FSU just happens to be Doug's alma mater.

Derek Charles Catsam - 1/10/2005

James --
Great point about Game 4 being in St. Louis. In any case, it is clear that the Sox have little claim on the ball. The whole thing has seemed petty for the Sox. the two sides have talked in the past day or two and will work out some agreement.

James Stanley Kabala - 1/9/2005

Mintkewicz has since said that he would never sell the ball and that the "retirement fund" comment was meant as a joke. I don't know whether this was the truth or post-foot-in-mouth "damage control."
Does anyone know whether the Red Sox ever owned the ball at all? I would think that the ball would have been the property of either Major League Baseball as a collective, or of the home team, which was St. Louis, not Boston. Is the argument that it became Red Sox corporate property once it was used by a Red Sox pitcher (Foulke)?

Van L. Hayhow - 1/9/2005

Maybe it was, but an article in this morning's Providence Journal stated flat out that there is a long-standing tradition in baseball that the last player to make the out gets to keep the ball. Game balls aren't used after the game in any event so the team has gotten its use out of them. The article also pointed out that D.M. gave the game ball for the final victory over the Yankee's to Derek Lowe and no one has said anything about that. If the article is accurate, I don't see what the problem is, no matter what his motivation is.

Robert KC Johnson - 1/8/2005

The salary point seems to me relevant given that M'wicz has said that he views the ball as his insurance policy, something that will put one of his kids through Florida State (aiming high there, Doug!). If he had come out and said that he wanted to keep the ball because it was his most tangible memory of the season and his time in Boston, I wouldn't have had any problem with his decision. But he admitted his intent was mercenary.

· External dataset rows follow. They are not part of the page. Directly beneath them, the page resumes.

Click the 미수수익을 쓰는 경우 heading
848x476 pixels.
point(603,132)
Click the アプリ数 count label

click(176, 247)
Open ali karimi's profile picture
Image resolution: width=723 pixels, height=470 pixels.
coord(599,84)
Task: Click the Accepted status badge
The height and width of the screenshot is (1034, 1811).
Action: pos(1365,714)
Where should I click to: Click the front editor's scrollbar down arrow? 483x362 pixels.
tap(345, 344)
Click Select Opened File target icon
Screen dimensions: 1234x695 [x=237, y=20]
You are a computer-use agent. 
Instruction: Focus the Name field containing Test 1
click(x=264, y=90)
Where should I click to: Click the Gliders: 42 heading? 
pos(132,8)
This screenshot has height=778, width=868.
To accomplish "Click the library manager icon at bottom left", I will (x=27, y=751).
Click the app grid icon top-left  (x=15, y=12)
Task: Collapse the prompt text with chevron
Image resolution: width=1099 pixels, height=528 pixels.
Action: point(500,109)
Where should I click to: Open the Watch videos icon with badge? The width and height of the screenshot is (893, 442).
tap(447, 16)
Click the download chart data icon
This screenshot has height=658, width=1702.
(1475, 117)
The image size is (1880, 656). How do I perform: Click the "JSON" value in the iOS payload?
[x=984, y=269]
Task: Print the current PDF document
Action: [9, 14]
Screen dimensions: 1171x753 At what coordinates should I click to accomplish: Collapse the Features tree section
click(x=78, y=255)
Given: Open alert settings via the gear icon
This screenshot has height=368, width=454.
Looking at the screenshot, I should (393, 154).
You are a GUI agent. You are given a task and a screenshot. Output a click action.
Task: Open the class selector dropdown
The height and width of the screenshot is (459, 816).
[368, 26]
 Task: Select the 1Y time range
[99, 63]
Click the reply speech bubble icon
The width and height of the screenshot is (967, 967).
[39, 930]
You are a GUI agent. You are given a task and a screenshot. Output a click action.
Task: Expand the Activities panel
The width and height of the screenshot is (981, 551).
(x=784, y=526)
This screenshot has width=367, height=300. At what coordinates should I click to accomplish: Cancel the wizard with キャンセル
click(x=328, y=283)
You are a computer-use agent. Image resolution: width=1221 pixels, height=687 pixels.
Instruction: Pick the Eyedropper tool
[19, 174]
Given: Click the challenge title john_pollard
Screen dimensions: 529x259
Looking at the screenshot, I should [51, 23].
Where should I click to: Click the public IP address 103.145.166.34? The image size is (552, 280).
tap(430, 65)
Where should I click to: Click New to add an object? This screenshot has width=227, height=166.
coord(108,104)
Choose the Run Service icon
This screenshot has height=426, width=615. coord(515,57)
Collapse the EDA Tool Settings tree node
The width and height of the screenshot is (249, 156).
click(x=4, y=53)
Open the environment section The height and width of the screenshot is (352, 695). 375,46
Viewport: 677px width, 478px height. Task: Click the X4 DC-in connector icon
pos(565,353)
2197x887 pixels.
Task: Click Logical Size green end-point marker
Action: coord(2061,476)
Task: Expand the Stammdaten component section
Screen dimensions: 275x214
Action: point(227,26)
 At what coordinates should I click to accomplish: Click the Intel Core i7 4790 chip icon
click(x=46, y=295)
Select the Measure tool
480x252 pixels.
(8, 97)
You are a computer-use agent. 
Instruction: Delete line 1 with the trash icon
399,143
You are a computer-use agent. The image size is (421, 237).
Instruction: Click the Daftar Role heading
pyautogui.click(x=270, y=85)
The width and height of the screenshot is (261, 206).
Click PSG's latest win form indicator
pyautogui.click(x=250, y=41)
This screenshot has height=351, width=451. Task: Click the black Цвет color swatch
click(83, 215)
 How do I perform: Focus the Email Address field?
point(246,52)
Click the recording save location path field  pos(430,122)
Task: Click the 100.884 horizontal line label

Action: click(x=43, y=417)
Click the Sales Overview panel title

Derek Charles Catsam - 1/8/2005

You are so very wrong about this one that I am not even certain I want to go into detail save to say that you are so very wrong about this one. Athletes have been keeping hold of balls and googaws forever. According to baseball rules the ball in Mientkiewicz's to keep. And Minky's salary is irrelevant -- what does it have to do ith anything? Would the argument be less or more valid if he earned $4 million? $17 million? $400,000? And if laying out his salary is relevant (again -- it is not) then it would seem that laying out the intake of the red Sox is only fair. The Red Sox have plenty of things they can display from this year. Minky made the final putout, he kept the ball, and it is silly for the Red Sox to make an issue of this. Especially when Minky has already made clear that he is keeping the ball but will gladly lend it to Cooperstown and the Hall of fame indefinitely for all to see. So let's see, the guy who got the final ball, who is upholding alongstanding tradition that has never been challenged, and who is willing to let the ball go to Cooperstown for all to enjoy is the selfish one? Um, no. Sorry.

Richard Henry Morgan - 1/8/2005

I don't hold a brief for the unselfishness of professional baseball players, but I wouldn't make the refusal to give something of value to a baseball owner the center of my case for the opposite proposition.